Mustafa Gök, Ankara correspondent for the leftist Turkish magazine Ekmek ve Adalet (Bread and Justice), is serving a life sentence that was reinstated when a court convicted the journalist on new charges in 2004. Authorities released Gök on parole for health reasons in 2002, but the courts have rejected subsequent requests that he be released again on the same grounds.

A local court in 2004 sentenced Gök to six years and three months in prison on charges of being a member of the outlawed Revolutionary People’s Salvation Party/Front (DHKP/C), according to his defense lawyer, Evrim Deniz Karatana. Gök’s lawyers appealed the sentence.

Karatana told CPJ that the evidence against the journalist consisted of his news coverage and attendance at political demonstrations. She said that Gök had been targeted for his reporting on politics and human rights, along with his beliefs as a socialist. Karatana said her client suffers from Wernicke-Korsakoff syndrome, a brain disorder, which has led to a loss of sight and balance. She said he was jailed despite having a medical document that says he has a severe disability and should not be incarcerated.

Gök was also serving a life term on charges of membership in a terrorist organization, forgery, bombing, and murder, all dating to the early 1990s, according to an updated list of charges provided by the Justice Ministry.
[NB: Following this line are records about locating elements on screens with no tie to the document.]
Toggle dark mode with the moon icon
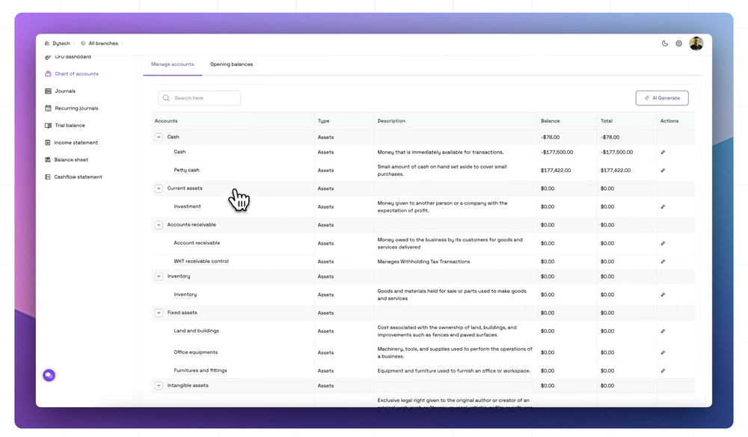The height and width of the screenshot is (437, 748). pos(664,43)
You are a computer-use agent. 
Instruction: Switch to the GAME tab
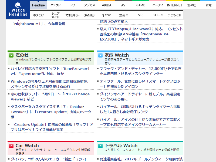tap(140, 5)
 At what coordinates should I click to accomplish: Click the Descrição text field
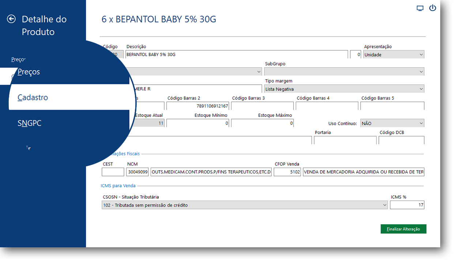(x=237, y=55)
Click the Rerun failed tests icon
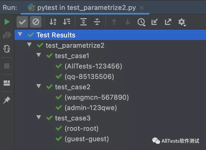The image size is (206, 150). click(7, 35)
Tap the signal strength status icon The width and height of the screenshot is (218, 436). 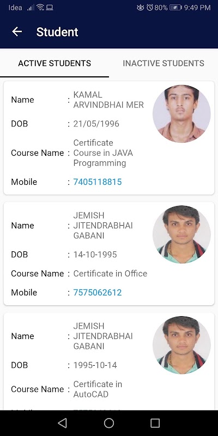31,8
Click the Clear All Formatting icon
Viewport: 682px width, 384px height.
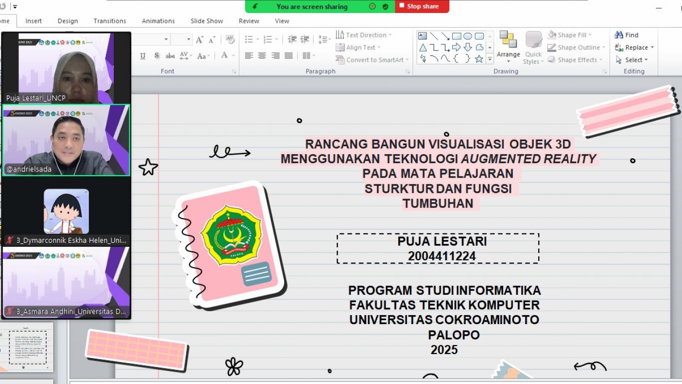230,40
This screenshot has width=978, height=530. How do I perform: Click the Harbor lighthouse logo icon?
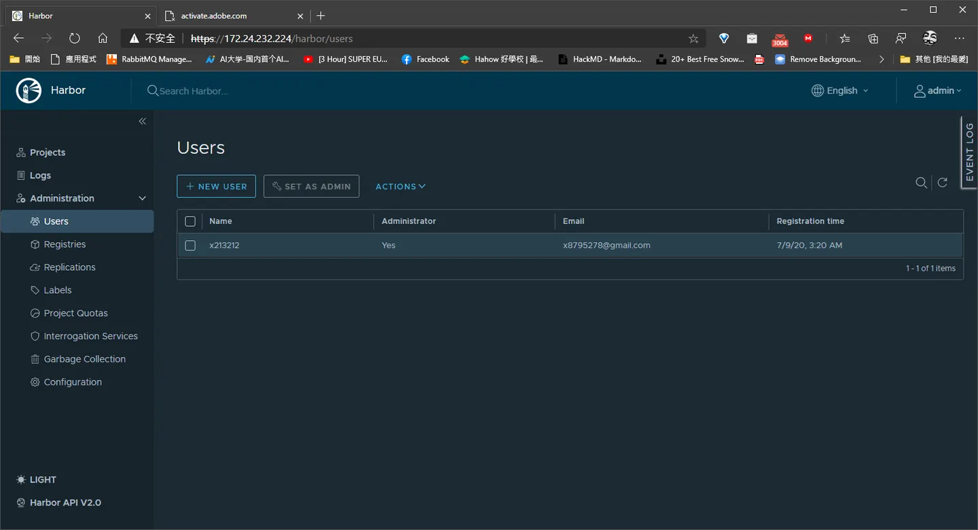click(29, 90)
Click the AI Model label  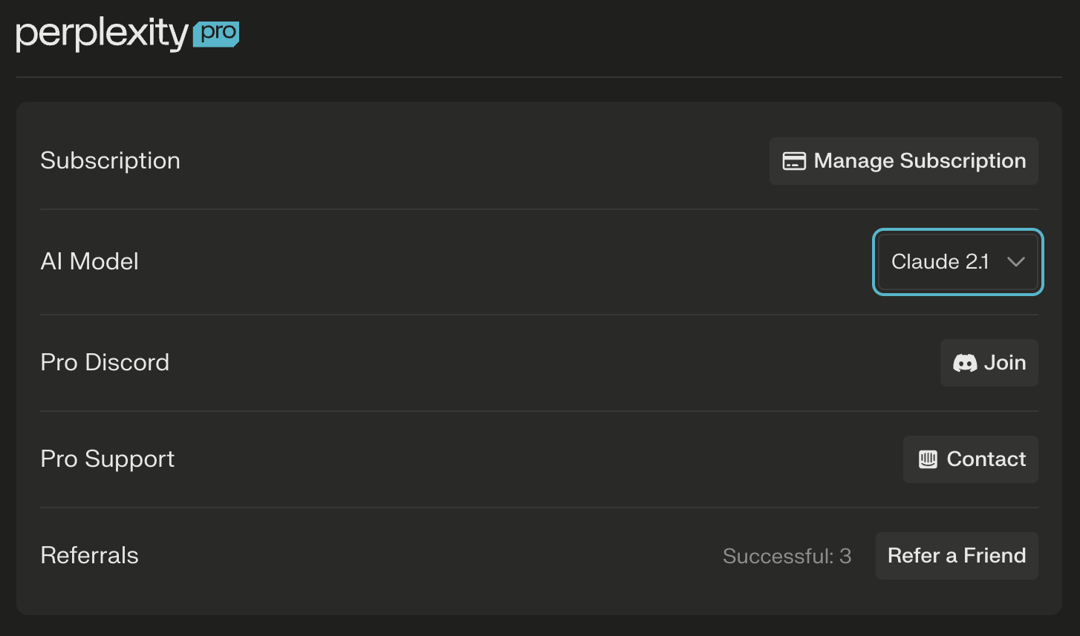click(x=89, y=262)
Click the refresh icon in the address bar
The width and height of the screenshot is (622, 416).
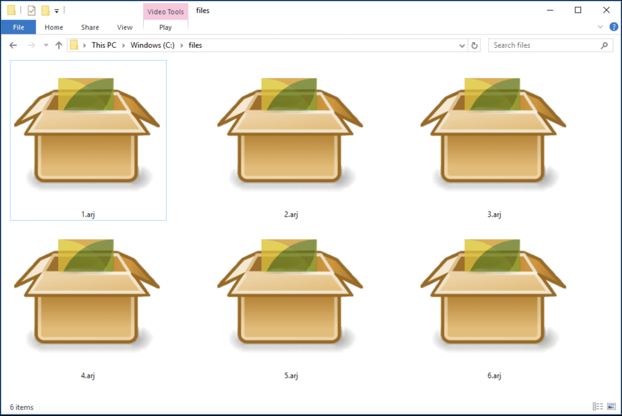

The life sentence was withdrawn in 2002 when Gök was released on parole for health reasons, Karatana told CPJ. When Gök was arrested in 2004 on the DHKP/C membership charges, the life term was reinstated, she said. She said their appeal of the reinstated life term was rejected.

Authorities have ignored his medical needs, the People’s Law Office, a free Istanbul law clinic that handled his case, told CPJ. In late 2018, the People’s Law Office told CPJ that the lawyer who had been representing Gök had been taken into custody.

In late 2019, the People’s Law Office told CPJ that Gök does not have further opportunity to appeal. 

Berrak Çağlar, a lawyer from the People’s Law Office, told CPJ via email in October 2020 that Gök is in Burhaniye Prison in the western province of Balıkesir, and that he was being investigated for having participated in a hunger strike that year.

Çağlar told CPJ that Gök was not allowed to communicate with other prisoners or to have visitors, and was not allowed access to books. CPJ repeatedly called and texted Çağlar in September and October 2021 for updates on Gök’s case, but did not receive any response.

CPJ emailed the Turkish Ministry of Justice in October 2021 for comment, but did not receive any reply.